IEEE RTSS는 매년 30여편의 논문만이 발표되는 실시간 시스템 분야 Top 1 국제학술대회이며, 이진규 교수는 이로써 2012년부터 2021년 까지 10년 연속 IEEE RTSS에 논문을 게재하는 업적을 이루었습니다. (10년간 주저자 10편, 공저자 5편)
http://2021.rtss.org/
[논문정보]
- LaLaRAND: Flexible Layer-by-Layer CPU/GPU Scheduling for Real-Time DNN Task
- Woosung Kang, Kilho Lee, Jinkyu Lee, Insik Shin and Hoon Sung Chwa
- Deep neural networks (DNNs) have shown remarkable success in various machine-learning (ML) tasks useful for many safety-critical, real-time embedded systems. The foremost design goal for enabling DNN execution on real-time embedded systems is to provide worst-case timing guarantees with limited computing resources. Yet, the state-of-the-art ML frameworks hardly leverage heterogeneous computing resources (i.e., CPU, GPU) to improve the schedulability of real-time DNN tasks due to several factors, which include a coarse-grained resource allocation model (one-resource-per-task), the asymmetric nature of DNN execution on CPU and GPU, and lack of schedulabilityaware CPU/GPU allocation scheme.

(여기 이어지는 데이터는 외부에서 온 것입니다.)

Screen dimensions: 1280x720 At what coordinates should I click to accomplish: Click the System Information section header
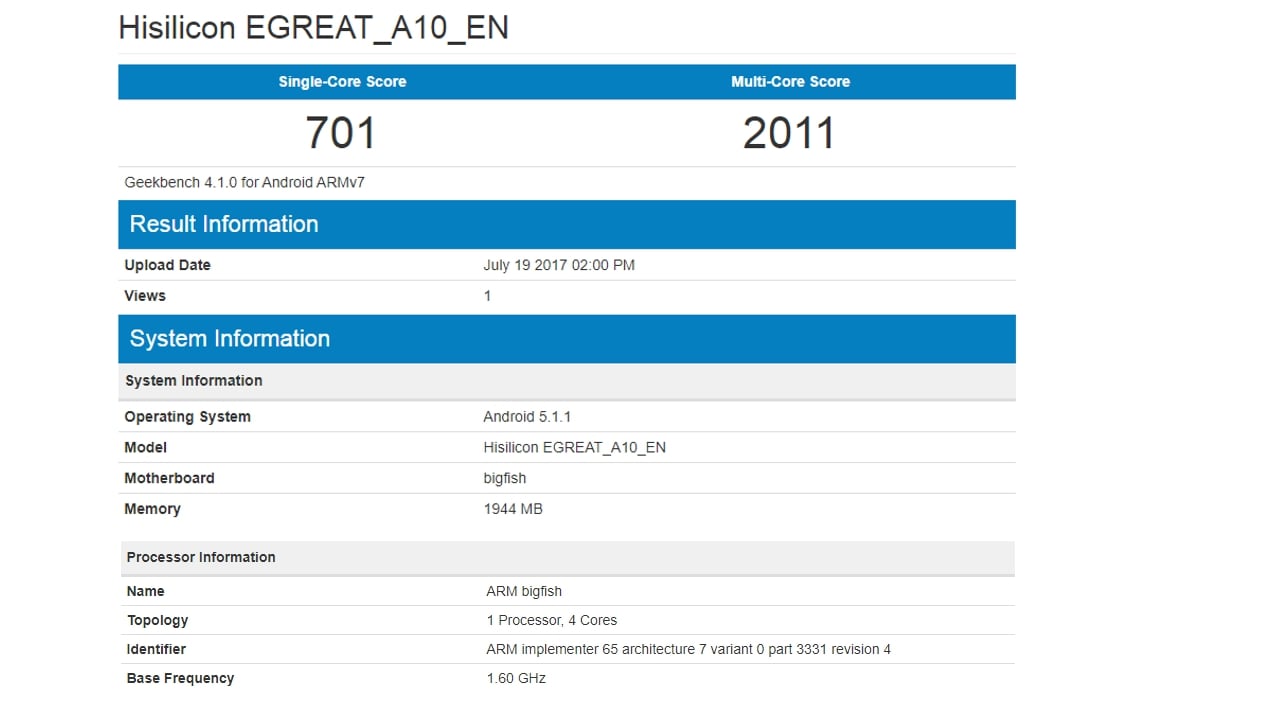(x=229, y=338)
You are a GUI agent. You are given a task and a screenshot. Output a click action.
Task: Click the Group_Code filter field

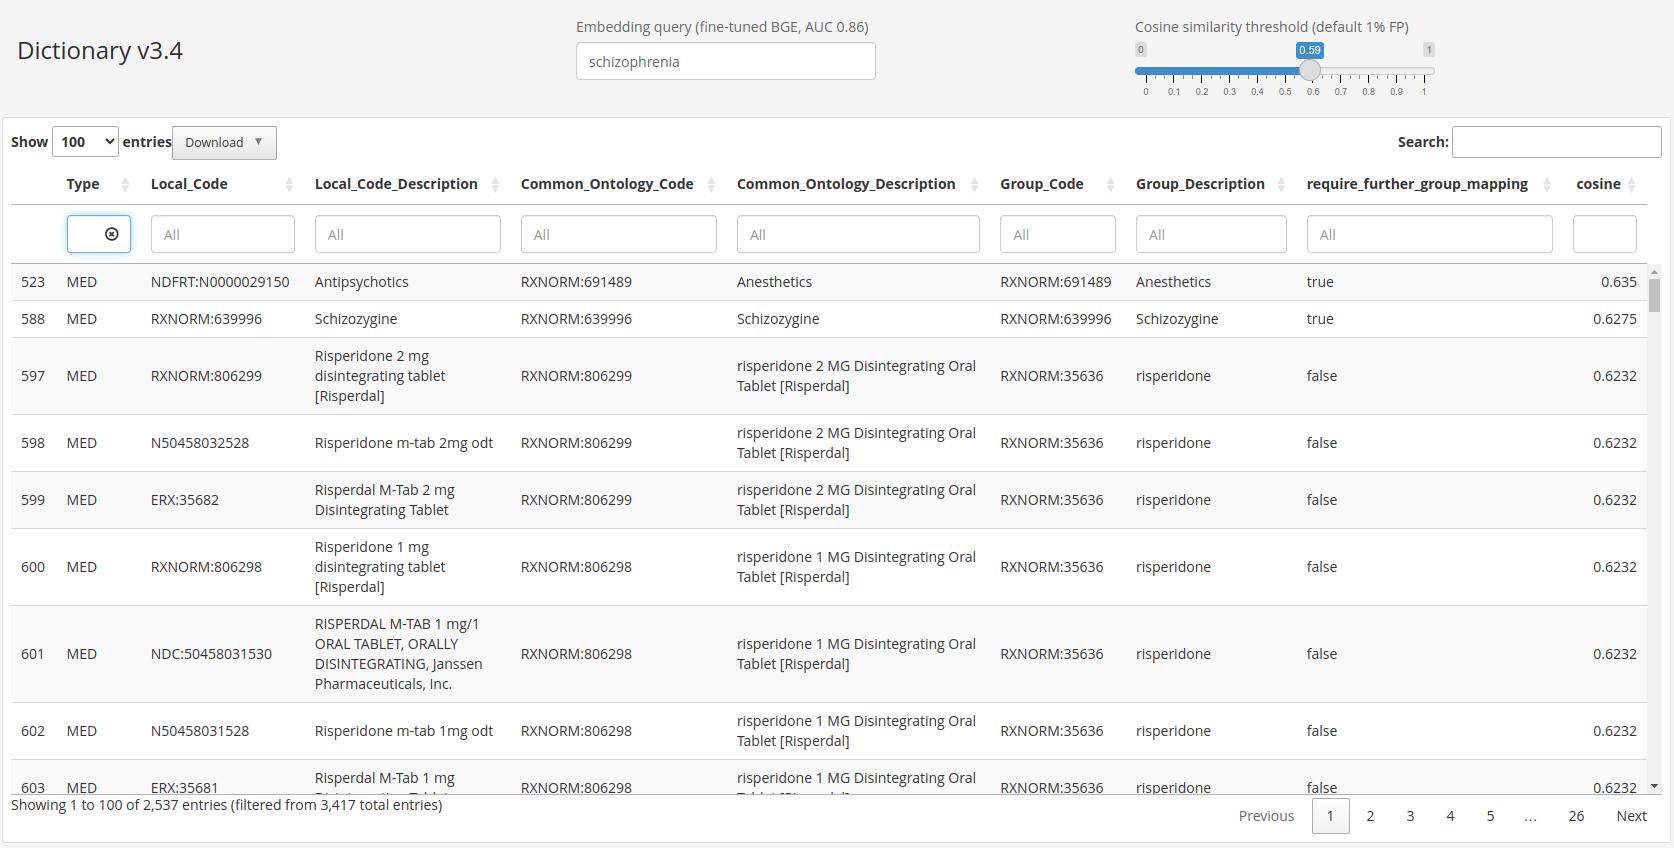click(x=1057, y=234)
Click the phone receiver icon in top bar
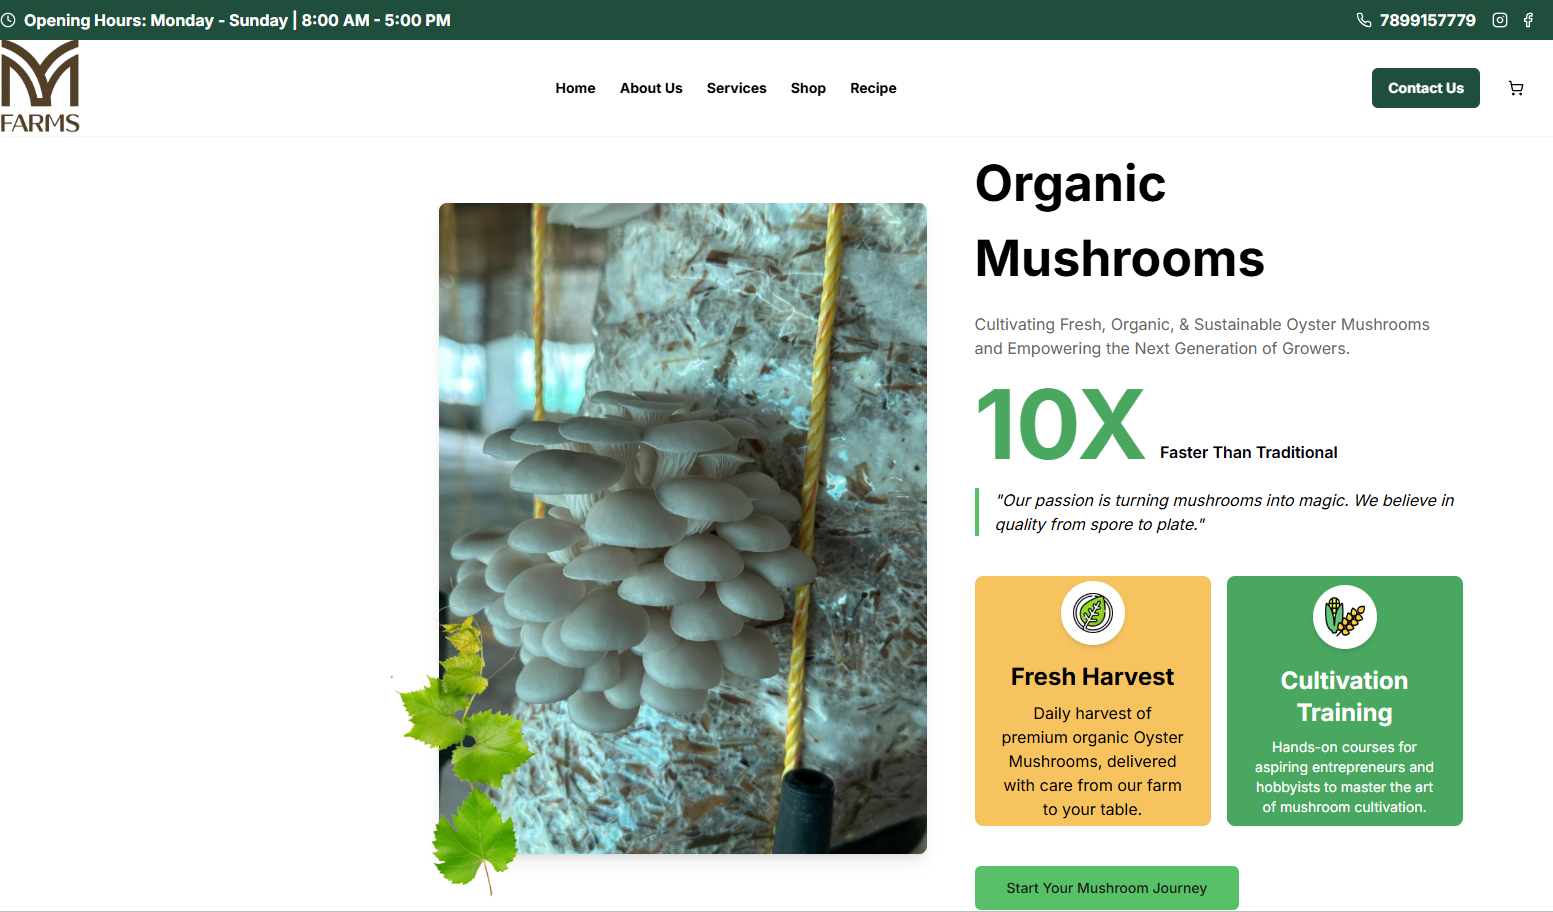1553x912 pixels. 1363,20
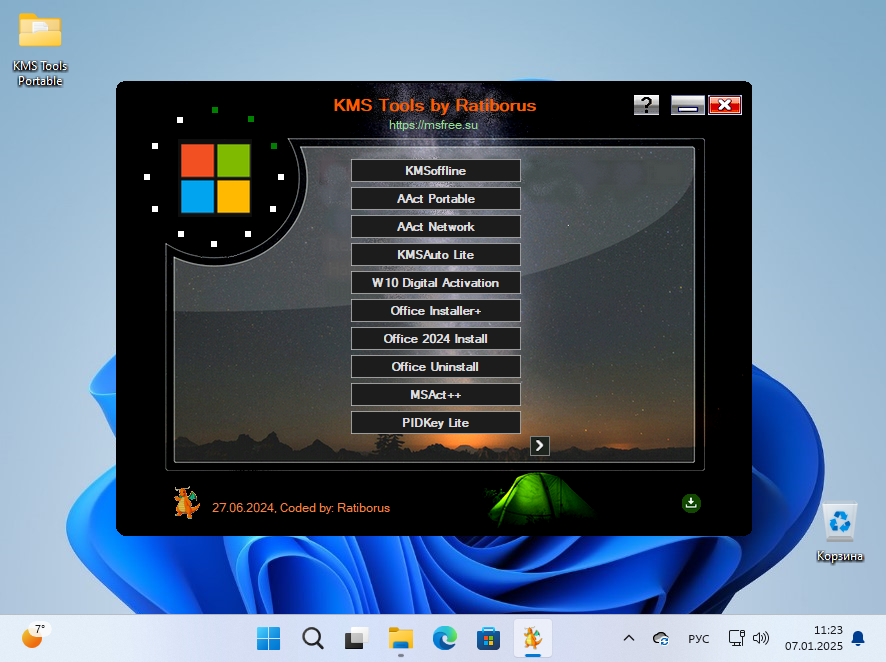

This paper presents, to the best of our knowledge, the first study of addressing the above three major barriers and examining their cooperative effect on schedulability improvement. In this paper, we propose LaLaRAND, a real-time layer-level DNN scheduling framework, that enables flexible CPU/GPU scheduling of individual DNN layers by tightly coupling CPU-friendly quantization with fine-grained CPU/GPU allocation schemes (one-resource-per-layer) while mitigating accuracy loss without compromising timing guarantees. We have implemented and evaluated LaLaRAND on top of the state-of-theart ML framework to demonstrate its effectiveness in making more DNN task sets schedulable by 56% and 80% over an existing approach and a baseline (vanilla PyTorch), respectively, with only up to -0.4% of performance (inference accuracy) difference.